The Trump administration has quietly abandoned a $1.8bn fund designed to counter the weaponisation of global financial systems and supply chains, a move that Western diplomats and security analysts say undermines decades of institutional deterrence strategy.
The fund, established in 2019 under the umbrella of the State Department’s Bureau of Economic and Business Affairs, was intended to identify and disrupt malign state actors using economic leverage as a coercive tool. It supported intelligence-sharing, technical assistance to allied nations, and the development of early warning systems for financial warfare. Its dismantlement, confirmed by three senior administration officials, leaves a critical gap in the collective Western response to hybrid threats from China, Russia, and Iran.
The decision was taken without public debate or Congressional notification, raising questions about the administration’s commitment to non-kinetic deterrence. Critics argue the move signals a retreat from the multilateral, rules-based order that Washington has championed since the end of the Cold War. European allies, who were not consulted, have expressed alarm. A senior German foreign ministry official described the decision as “a self-inflicted wound” that weakens the very deterrence architecture Europe relies upon.
The fund’s abandonment comes amid a broader pattern of disengagement from intergovernmental institutions and a preference for transactional bilateralism. The State Department’s budget request for fiscal year 2025 shows a 12% cut in funding for economic statecraft programmes, while the Treasury Department has scaled back its office of foreign assets control staff by 15%. Analysts warn that this erodes the West’s ability to project soft power and deterrence without resorting to military confrontation.
“This fund was the epitome of grey zone deterrence,” said Dr. Eleanor Finch, a former CIA economic analyst now at Chatham House. “It allowed us to build coalitions, share threat data, and train partners to guard against economic coercion. Without it, we are flying blind while Beijing and Moscow refine their toolkits.”

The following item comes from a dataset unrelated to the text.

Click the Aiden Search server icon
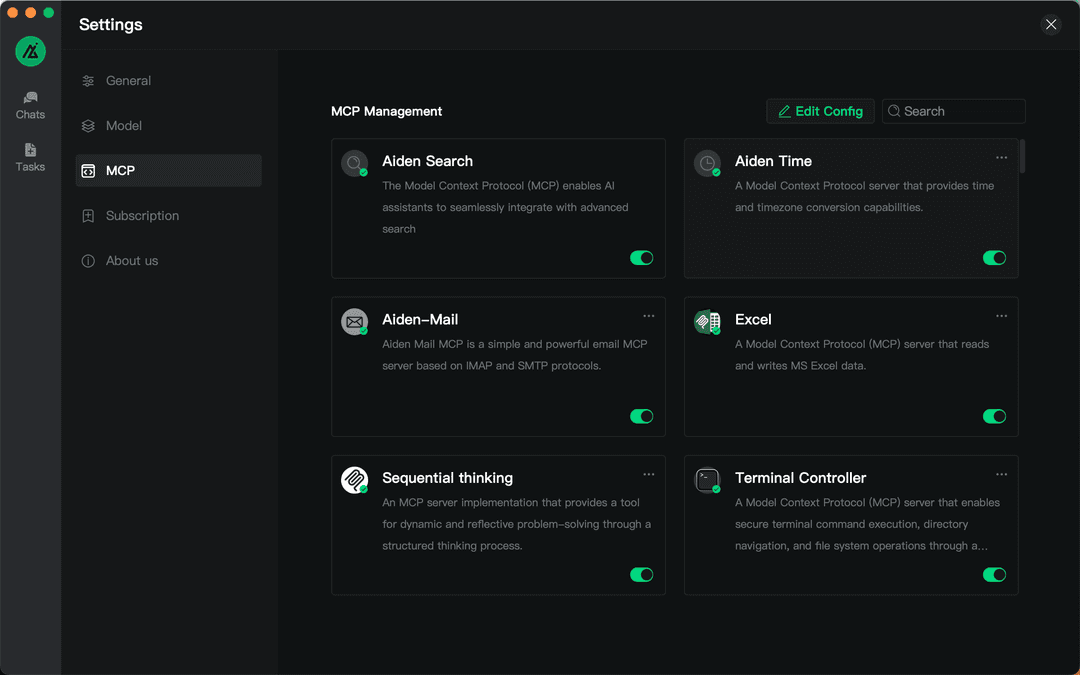 pyautogui.click(x=354, y=163)
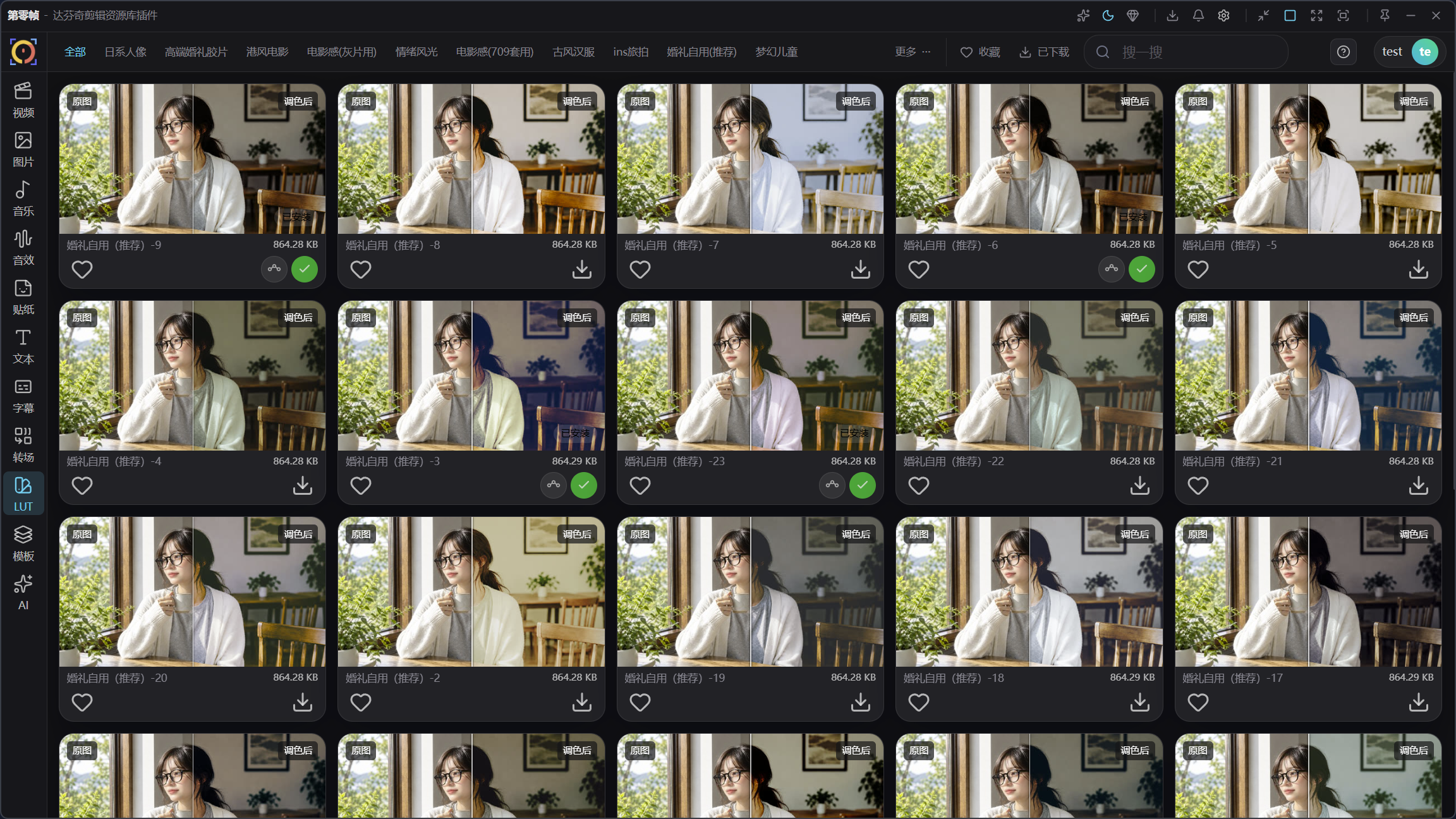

The beneficiaries of the fund included Taiwan, Ukraine, and Baltic states, all of which have been targeted by economic coercion in recent years. Taiwanese officials have privately expressed concern that the lapse in funding coincides with increased Chinese pressure on its semiconductor supply chain. In Ukraine, the fund supported efforts to identify Russian proxy networks exploiting sanctions loopholes.
The administration has not proposed a replacement mechanism, leading to fears among allies that the United States is ceding strategic ground. The White House declined to comment on record, but a senior National Security Council official, speaking on condition of anonymity, said the fund was “inefficient and duplicative” and that resources would be reallocated to “more pressing domestic priorities.” However, no details of reallocation have been provided.
Congressional reaction has been cross-party and swift. Senator Bob Menendez, the Democrat chairman of the Foreign Relations Committee, called the move “an abdication of leadership” and announced an investigation into the budget decision. Republican Senator Jim Risch, the committee’s ranking member, said the administration had “taken an axe to one of our most effective tools” and urged the State Department to restore funding.
The abandonment of the $1.8bn fund is not merely a financial loss. It represents a strategic shift away from the patient, coalition-based deterrence that defined the post-war order. As one European diplomat put it: “If America stops investing in the infrastructure of deterrence, the foundation of the alliance system will crack.”